▸ Exercise description:
The output should consist solely of the lines running from the one that contains "The width and" through the end of the records below, copied exactly.

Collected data
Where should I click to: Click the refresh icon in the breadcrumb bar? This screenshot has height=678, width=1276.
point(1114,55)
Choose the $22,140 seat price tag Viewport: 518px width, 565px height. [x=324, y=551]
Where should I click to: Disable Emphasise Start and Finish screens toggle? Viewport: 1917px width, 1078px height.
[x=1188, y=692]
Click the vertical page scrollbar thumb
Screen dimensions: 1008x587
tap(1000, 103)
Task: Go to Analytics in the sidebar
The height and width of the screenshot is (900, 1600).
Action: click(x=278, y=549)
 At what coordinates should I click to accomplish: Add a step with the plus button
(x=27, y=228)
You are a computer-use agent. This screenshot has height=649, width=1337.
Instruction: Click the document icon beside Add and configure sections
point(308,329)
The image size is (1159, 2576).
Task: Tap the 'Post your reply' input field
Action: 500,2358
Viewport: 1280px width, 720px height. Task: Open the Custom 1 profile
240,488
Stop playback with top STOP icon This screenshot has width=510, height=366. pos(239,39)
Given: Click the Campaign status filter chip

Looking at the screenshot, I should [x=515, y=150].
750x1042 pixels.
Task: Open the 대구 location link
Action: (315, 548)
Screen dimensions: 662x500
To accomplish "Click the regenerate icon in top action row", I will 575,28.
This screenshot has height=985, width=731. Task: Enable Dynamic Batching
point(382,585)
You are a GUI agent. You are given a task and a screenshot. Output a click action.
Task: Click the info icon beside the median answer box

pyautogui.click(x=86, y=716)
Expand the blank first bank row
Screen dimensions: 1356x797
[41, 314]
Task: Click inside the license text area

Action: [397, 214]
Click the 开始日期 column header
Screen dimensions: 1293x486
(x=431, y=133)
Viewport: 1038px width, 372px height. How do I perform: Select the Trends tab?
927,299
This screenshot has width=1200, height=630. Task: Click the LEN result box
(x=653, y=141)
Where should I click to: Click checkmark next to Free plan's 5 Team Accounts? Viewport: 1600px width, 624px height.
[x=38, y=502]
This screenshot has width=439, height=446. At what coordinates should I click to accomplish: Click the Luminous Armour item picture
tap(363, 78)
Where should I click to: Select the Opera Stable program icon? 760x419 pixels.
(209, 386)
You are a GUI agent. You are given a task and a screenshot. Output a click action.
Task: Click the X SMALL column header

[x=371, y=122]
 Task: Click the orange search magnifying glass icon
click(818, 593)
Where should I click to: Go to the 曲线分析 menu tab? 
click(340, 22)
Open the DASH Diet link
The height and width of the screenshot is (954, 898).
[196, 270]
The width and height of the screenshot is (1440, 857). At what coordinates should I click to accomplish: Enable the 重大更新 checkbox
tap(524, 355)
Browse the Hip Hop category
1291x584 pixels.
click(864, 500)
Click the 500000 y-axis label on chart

▸ Exercise solution:
The width and height of the screenshot is (1440, 857). At what coordinates should I click to accomplish: Enable the 重大更新 checkbox
tap(524, 355)
Browse the Hip Hop category
1291x584 pixels.
click(864, 500)
Click the 500000 y-axis label on chart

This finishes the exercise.